La Ermita de Santa Ana, coronada por una cúpula redonda, se alza en el punto más elevado de Chiclana de la Frontera. Este enclave, uno de los 'siete lugares mágicos' de la localidad gaditana, tiene una historia que se remonta a una antigua torre de vigilancia del siglo IX, desde donde se oteaba el horizonte en busca de barcos vikingos.
Hoy, la Costa de la Luz, que se extiende desde Tarifa hasta Huelva, pasando por ciudades como Cádiz, se caracteriza por su belleza y su relativa ausencia de turismo masificado, a diferencia de otras zonas como Sevilla o Málaga. Sin embargo, el reciente anuncio de la aerolínea Jet2 de abrir nuevas rutas a Jerez, con la previsión de 30.000 británicos semanales, genera cierta inquietud.
Esta zona, que ha logrado esquivar los efectos negativos del turismo de masas, ofrece joyas por descubrir. Las playas de Chiclana, de ocho kilómetros, y las rutas de bodegas y salinas son frecuentadas principalmente por españoles, muchos de ellos procedentes de Sevilla y otras regiones del interior. El casco histórico de Chiclana conserva vestigios de la época musulmana, como el Arco Torre del Reloj, y terrazas donde disfrutar de cañas y tapas.

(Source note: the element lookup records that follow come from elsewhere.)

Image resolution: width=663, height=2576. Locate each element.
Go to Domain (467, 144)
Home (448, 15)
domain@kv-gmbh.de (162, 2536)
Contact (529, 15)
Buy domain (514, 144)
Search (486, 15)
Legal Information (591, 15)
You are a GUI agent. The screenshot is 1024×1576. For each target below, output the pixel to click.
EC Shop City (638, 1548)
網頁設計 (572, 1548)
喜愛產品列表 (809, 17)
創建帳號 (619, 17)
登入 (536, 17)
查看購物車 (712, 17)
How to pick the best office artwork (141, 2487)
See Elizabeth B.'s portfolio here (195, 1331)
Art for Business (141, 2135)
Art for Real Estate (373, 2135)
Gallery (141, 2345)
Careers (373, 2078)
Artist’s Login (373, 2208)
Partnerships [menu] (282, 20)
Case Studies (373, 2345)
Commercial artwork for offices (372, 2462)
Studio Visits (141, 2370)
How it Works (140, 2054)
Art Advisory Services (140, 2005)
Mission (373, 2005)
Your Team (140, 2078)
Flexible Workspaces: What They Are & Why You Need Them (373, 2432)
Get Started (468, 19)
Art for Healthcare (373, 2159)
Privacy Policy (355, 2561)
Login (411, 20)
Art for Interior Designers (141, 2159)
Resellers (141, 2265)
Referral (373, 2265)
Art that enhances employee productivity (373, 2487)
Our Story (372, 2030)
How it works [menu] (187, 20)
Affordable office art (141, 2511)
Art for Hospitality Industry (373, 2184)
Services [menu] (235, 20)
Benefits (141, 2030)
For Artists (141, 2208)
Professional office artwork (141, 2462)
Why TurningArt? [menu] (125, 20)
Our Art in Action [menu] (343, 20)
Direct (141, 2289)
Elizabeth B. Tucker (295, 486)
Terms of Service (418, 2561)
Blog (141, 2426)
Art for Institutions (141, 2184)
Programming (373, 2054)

En contraste con la saturación de la Costa del Sol, lugares como San Fernando, antigua ciudad naval, mantienen un ambiente auténtico. Conectada a Cádiz y Jerez por un sistema de tranvías, San Fernando fue sede del primer parlamento español, las Cortes de Cádiz, en el siglo XIX. La localidad también es conocida por ser la cuna del cantaor flamenco Camarón de la Isla, cuya casa se ha convertido en un santuario.
Más al sur, Rota, otra ciudad naval, alberga playas de arena blanca y una gran base naval estadounidense. La presencia de la Sexta Flota de EE. UU., con cuatro destructores Aegis, se integra en la comunidad local, creando un ambiente que algunos describen como 'Costa Americana', con presencia de diners y bares de estilo irlandés.
Chipiona, por su parte, se ha convertido en la primera comunidad 'preparada para tsunamis' de España, tras instalar señales y planes de evacuación. A pesar de la ausencia de tsunamis, unas inusuales lluvias de finales de junio provocaron la aparición de caracoles en el menú de los restaurantes locales, como en el Pide Y Come, regentado por Paco y Caridad, quienes prefieren no revelar sus recetas secretas.
Ante la perspectiva de un aumento del turismo extranjero, los residentes locales muestran una actitud de apertura, considerando que puede ser beneficioso para la economía de la región.